O governo de Lula enxerga na crise entre Estados Unidos e Venezuela uma oportunidade de reforçar o discurso de soberania nacional. A prisão de Nicolás Maduro nos EUA estimula esse tom sem exigir defesa explícita ao ex-aliado.
A prisão de Maduro, ordenada pelo governo americano, ocorreu no fim de semana e ele deve ser julgado em Nova York por narcotráfico, entre outras acusações. A operação surpreendeu o Itamaraty e o Palácio do Planalto.
Lula deve priorizar a defesa da autonomia do Brasil e da América do Sul, sem defender Maduro abertamente. O foco é críticas a intervenções estrangeiras e a reafirmação de que Washington não pode depor líderes sem consentimento internacional.
Estrategia de comunicação e interesses nacionais
Governo e aliados pretendem acentuar a soberania em tom objetivo, sem reconhecer o resultado venezuelano de 2024. Em sessões internacionais, o Brasil já destacou a necessidade de evitar precedentes que justifiquem invasões.
A narrativa também menciona interesses externos em recursos brasileiros, como petróleo, terras raras e biodiversidade da Amazônia, para sustentar a ideia de preservar a autonomia nacional diante de pressões internacionais.
Lula tem mantido cautela. Não houve confirmação de detalhes sobre a captura de Maduro, e o Planalto evita posicionar-se sem clareza dos fatos. A prioridade é compreender a evolução da situação.
Delcy Rodríguez assumiu interinamente a presidência da Venezuela, com apoio dos EUA. Lula ligou para Delcy para entender a conjuntura venezuelana e as informações sobre a operação.
A atuação brasileira segue buscando mediação entre as duas nações para prevenir conflito armado. O Itamaraty deslocou diplomatas para ouvir governos, mas admite a dificuldade de prever a reação regional.

──────────────────────────────

== TAREFA PROPOSTA ==
Substitua "narcotráfico" por "tráfico de drogas" no trecho do texto sobre a prisão de Maduro que vai de "A prisão de Maduro, ordenada" até "Palácio do Planalto.", e reproduza esse trecho já alterado.

== DADOS DE ORIGEM ==
──────────────────────────────

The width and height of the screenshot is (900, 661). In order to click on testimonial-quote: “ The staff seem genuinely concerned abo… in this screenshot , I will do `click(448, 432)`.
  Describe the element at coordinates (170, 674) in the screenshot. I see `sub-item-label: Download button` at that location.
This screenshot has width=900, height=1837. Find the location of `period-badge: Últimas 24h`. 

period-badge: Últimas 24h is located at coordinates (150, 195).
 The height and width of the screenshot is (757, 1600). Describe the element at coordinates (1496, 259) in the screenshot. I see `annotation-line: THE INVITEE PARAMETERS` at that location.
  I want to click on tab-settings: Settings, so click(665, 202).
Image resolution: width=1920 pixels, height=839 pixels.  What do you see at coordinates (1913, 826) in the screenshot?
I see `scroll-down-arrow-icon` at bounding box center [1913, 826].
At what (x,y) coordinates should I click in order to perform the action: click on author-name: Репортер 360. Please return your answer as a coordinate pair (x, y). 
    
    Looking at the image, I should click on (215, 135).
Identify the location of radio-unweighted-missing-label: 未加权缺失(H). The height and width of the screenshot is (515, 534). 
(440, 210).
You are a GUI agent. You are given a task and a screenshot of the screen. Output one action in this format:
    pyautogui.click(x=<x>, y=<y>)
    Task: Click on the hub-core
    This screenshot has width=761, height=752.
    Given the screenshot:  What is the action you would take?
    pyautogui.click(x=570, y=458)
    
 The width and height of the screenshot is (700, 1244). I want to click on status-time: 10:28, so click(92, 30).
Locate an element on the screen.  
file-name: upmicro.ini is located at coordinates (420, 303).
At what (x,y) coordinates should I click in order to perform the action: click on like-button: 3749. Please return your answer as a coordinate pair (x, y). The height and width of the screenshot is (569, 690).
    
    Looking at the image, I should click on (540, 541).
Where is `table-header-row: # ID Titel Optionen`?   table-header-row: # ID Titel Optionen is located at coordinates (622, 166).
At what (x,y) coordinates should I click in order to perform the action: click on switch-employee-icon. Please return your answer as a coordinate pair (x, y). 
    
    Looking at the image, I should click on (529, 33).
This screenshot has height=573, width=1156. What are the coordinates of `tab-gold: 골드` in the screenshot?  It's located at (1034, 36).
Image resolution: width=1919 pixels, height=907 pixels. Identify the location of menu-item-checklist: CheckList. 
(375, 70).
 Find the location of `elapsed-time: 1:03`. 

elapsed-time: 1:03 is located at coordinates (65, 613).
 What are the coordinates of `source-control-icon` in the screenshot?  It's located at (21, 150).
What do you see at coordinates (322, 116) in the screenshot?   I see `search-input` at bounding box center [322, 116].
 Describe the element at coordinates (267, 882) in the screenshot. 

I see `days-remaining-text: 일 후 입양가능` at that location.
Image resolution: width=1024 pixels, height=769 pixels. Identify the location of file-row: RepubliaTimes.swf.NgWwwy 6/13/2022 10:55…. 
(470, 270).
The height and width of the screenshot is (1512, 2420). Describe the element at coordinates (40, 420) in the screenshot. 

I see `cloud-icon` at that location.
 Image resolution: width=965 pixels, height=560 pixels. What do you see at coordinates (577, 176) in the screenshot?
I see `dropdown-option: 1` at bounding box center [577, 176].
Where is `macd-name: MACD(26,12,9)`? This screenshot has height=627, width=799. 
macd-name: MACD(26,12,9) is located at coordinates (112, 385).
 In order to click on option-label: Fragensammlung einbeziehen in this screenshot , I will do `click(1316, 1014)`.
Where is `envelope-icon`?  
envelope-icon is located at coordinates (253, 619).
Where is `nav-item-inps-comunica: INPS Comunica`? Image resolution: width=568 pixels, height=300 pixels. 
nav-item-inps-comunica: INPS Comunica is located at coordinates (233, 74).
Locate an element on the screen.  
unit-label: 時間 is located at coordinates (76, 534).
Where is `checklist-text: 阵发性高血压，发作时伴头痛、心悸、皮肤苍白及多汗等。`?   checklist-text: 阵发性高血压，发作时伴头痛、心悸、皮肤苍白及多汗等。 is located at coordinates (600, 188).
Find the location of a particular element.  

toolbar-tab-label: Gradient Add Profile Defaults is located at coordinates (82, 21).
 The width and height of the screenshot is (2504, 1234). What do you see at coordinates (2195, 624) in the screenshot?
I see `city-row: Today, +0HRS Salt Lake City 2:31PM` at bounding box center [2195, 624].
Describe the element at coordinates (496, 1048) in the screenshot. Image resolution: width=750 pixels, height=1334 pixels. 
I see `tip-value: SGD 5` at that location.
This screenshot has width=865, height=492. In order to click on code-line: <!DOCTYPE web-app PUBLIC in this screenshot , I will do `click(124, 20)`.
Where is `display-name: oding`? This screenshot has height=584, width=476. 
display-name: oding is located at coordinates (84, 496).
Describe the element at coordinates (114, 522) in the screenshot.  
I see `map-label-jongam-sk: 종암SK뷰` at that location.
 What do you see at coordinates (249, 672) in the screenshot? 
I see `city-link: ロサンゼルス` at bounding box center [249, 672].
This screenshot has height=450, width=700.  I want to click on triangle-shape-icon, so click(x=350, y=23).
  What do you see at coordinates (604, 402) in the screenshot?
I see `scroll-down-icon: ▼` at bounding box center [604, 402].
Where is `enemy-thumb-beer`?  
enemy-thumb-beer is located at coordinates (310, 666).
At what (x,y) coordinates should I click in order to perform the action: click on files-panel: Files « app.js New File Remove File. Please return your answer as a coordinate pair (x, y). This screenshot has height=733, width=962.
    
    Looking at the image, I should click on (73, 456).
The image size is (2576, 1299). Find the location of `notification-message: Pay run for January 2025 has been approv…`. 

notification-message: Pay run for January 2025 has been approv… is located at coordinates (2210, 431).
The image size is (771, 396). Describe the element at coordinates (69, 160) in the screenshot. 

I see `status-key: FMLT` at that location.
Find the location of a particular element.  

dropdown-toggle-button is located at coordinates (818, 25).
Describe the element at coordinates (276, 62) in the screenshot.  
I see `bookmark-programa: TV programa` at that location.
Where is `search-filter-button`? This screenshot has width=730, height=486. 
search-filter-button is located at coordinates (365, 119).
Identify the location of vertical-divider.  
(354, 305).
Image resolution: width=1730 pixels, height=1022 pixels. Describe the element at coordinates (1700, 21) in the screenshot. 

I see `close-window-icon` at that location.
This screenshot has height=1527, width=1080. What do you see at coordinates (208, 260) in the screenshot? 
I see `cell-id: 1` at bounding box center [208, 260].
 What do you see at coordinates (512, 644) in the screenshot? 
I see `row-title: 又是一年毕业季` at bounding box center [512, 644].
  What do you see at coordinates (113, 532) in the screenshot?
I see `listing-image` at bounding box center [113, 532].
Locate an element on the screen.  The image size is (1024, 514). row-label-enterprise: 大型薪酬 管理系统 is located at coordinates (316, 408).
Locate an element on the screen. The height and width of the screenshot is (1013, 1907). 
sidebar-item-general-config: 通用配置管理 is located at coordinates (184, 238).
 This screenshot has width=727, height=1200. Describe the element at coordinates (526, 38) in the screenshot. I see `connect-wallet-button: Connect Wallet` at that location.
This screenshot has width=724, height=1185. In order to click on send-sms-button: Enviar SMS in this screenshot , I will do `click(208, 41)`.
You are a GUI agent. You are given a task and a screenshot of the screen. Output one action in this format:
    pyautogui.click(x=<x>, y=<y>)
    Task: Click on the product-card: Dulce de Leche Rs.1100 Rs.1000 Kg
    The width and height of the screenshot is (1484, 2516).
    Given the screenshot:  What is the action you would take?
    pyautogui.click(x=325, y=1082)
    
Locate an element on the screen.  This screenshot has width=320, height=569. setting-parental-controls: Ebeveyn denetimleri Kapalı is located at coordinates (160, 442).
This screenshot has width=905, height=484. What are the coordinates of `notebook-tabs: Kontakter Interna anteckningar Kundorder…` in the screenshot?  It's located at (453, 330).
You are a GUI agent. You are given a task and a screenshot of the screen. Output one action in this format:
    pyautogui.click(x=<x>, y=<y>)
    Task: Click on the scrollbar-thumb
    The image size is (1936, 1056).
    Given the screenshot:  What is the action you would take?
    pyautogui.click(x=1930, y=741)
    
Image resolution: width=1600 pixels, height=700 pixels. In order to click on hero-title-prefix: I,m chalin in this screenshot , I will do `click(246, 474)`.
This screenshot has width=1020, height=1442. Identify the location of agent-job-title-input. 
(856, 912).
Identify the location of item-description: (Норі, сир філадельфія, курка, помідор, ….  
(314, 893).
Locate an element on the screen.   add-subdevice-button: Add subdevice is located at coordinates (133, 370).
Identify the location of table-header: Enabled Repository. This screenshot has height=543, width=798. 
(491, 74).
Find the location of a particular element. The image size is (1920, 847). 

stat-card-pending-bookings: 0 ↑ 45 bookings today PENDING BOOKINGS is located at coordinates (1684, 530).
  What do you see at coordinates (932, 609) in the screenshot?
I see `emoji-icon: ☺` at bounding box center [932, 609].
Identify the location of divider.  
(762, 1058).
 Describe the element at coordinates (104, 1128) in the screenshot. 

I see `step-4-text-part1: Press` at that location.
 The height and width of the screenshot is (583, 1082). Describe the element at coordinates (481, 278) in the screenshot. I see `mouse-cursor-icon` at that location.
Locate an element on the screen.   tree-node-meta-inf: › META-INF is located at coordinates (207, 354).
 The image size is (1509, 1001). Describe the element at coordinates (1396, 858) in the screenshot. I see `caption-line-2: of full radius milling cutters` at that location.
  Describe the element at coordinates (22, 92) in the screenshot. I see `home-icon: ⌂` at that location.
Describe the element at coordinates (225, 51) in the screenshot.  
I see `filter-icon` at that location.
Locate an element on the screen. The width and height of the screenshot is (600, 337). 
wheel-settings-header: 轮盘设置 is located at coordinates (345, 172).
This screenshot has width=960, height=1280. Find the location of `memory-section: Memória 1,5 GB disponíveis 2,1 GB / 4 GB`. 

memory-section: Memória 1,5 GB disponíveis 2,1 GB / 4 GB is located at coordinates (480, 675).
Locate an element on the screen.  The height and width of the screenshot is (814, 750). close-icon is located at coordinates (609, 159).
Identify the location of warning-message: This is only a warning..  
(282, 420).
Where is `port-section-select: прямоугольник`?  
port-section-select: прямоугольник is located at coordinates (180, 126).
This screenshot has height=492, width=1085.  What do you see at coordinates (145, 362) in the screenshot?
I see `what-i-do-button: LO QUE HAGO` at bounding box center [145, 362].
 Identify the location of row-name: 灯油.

──────────────────────────────

== RESPOSTA DA TAREFA ==
A prisão de Maduro, ordenada pelo governo americano, ocorreu no fim de semana e ele deve ser julgado em Nova York por tráfico de drogas, entre outras acusações. A operação surpreendeu o Itamaraty e o Palácio do Planalto.